Activities:
a. Restate word for word the part of the Ireland passage between "Throughout the 2000s" and "the sparkling years.", inclusive.
b. Decide whether each statement below agrees with the Ireland passage. Answer yes or no for each, and quote the deciding words. (i) Fireworks are legal in the Republic of Ireland. (ii) During the 2000s the euro was usually strong and the British pound weak. (iii) The backlog at the abattoirs is said to be two months.

Document passage:
########################################

Saturday, November 20, 2010

the debtor of the western world

NYTimes | This year there were no fireworks. Throughout most of the past decade, for weeks before and after Halloween, the night skies over Ireland were filled with the crack and crash of bursting rockets and fountains of multicolored flame. Since fireworks are illegal here they had to be bought in Northern Ireland and smuggled across the border — quite a turnabout from the days when the I.R.A. smuggled tons of explosives the other direction, during the Thirty Years’ War it waged on the Protestants and the British Army garrison in the North from the 1960s to the 1990s.

Throughout the 2000s there was a lot of cross-border shopping, almost all of it one-way, since usually in those years the euro was strong and the British pound weak. Newly rich middle-class couples from the Republic, riding the broad back of the Celtic Tiger, would travel north on Saturday mornings, have a leisurely lunch at one of Belfast’s fine new restaurants, spend the afternoon in the supermarkets and return at evening happy as Visigoths with their booty — liquor, cigarettes, electrical goods, designer-label clothes and, as the autumn set in, boxes and boxes of fireworks. Those were the sparkling years.

Now, with the Tiger dead and buried under a mound of ever-increasing debt, a silence is falling over the land. This year, the eve of All Saints passed in a deathly hush, save for a few damp squibs. There seemed little left to celebrate, with nothing to be seen in the skies save, in the murky distance but approaching ever nearer, the Four Horsemen of our particular Apocalypse: the International Monetary Fund, the European Commission, Brussels and the Iron Chancellor, Angela Merkel. The shopping trips of yesteryear are gone with the snows; indeed, many of the S.U.V.’s that carried the merry marauders northward have been sold off at a loss, or repossessed.

The wildest urban legends are readily believed. There is said to be a two-month backlog at the abattoirs, as families abandon the expensive pets, including Thoroughbred racehorses, that they bought in the fat years and now can no longer afford to feed. One hears stories of the return of bartering: a yacht swapped for a mobile phone, a Harley-Davidson exchanged for a bicycle. There are moments of giddiness and breathless panic when it feels as it must have in the last days of the Weimar Republic.

At first, when the poor beast began to sicken, we Tiger cubs set up a great roaring and ranting. Who is to blame for our sudden travails? we demanded — somebody must be to blame. The bankers? Them, certainly. The politicians? Well, the politicians are always to blame, so nothing new there. The markets, those shadowy entities that seem to operate by whim? Ourselves, perhaps? — now, there was a sobering possibility.

########################################

Data extract:
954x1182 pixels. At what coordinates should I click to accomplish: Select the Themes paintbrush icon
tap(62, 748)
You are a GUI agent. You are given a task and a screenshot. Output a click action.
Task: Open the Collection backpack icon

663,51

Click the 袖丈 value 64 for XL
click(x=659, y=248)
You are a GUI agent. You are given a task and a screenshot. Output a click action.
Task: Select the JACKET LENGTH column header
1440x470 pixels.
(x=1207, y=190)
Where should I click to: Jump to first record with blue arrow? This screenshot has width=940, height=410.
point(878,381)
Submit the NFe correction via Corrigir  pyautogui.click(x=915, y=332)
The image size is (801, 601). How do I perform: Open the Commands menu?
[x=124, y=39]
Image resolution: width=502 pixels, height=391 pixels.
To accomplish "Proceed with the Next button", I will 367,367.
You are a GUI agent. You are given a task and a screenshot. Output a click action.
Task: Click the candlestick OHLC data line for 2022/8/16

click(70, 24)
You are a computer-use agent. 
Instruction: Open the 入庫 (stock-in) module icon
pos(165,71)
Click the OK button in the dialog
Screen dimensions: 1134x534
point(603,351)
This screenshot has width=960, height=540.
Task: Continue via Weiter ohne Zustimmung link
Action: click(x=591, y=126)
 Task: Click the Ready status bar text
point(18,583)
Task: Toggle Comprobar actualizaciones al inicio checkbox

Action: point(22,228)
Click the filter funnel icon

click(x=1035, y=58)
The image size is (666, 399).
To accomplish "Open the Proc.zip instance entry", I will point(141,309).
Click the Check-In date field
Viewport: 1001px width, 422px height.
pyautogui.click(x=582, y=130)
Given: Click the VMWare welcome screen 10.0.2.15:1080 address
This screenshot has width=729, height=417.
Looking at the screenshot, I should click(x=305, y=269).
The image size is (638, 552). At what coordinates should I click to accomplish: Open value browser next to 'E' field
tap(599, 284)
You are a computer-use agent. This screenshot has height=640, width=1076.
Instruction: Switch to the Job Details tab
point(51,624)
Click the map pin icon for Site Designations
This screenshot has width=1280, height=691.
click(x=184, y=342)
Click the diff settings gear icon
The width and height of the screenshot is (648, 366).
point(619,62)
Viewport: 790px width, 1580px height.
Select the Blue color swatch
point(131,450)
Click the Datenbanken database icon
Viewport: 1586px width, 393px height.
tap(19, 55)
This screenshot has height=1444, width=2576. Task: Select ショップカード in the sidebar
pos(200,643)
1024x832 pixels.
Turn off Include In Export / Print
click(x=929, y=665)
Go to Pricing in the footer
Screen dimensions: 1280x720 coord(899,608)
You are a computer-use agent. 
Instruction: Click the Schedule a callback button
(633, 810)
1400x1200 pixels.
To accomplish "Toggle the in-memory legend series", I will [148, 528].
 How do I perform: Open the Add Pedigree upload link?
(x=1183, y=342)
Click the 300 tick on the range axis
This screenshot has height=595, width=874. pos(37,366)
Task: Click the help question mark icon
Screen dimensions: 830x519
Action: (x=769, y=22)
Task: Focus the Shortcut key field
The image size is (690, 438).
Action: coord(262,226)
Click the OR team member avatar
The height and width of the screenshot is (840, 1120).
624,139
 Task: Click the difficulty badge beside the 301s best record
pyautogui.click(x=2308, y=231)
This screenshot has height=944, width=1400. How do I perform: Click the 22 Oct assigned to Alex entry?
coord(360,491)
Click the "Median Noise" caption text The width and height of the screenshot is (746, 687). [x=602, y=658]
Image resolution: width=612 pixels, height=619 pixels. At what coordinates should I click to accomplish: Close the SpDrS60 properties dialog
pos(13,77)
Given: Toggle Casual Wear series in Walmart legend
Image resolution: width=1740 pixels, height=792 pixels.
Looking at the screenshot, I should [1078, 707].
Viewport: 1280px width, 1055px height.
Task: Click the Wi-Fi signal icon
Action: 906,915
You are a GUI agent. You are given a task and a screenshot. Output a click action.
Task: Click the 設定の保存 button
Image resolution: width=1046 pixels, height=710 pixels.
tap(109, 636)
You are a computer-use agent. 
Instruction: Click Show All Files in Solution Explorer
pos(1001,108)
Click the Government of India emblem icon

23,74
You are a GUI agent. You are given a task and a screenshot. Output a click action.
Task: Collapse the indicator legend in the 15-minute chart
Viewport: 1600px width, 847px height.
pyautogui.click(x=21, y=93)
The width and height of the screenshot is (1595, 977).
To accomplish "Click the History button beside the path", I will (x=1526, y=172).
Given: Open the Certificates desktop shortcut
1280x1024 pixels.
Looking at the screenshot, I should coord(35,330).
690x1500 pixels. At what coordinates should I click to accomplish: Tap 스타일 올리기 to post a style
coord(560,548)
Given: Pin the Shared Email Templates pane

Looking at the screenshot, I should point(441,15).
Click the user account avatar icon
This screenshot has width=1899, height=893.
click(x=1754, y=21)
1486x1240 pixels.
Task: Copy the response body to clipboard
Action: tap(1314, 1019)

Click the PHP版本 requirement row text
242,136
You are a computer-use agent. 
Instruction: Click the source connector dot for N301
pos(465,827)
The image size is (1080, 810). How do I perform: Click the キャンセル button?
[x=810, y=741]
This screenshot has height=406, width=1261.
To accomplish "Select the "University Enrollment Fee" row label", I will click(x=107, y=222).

########################################

Answers to the tasks:
a.
Throughout the 2000s there was a lot of cross-border shopping, almost all of it one-way, since usually in those years the euro was strong and the British pound weak. Newly rich middle-class couples from the Republic, riding the broad back of the Celtic Tiger, would travel north on Saturday mornings, have a leisurely lunch at one of Belfast’s fine new restaurants, spend the afternoon in the supermarkets and return at evening happy as Visigoths with their booty — liquor, cigarettes, electrical goods, designer-label clothes and, as the autumn set in, boxes and boxes of fireworks. Those were the sparkling years.

b.
(i) No: "Since fireworks are illegal here they had to be bought in Northern Ireland and smuggled across the border"
(ii) Yes: "usually in those years the euro was strong and the British pound weak"
(iii) Yes: "There is said to be a two-month backlog at the abattoirs"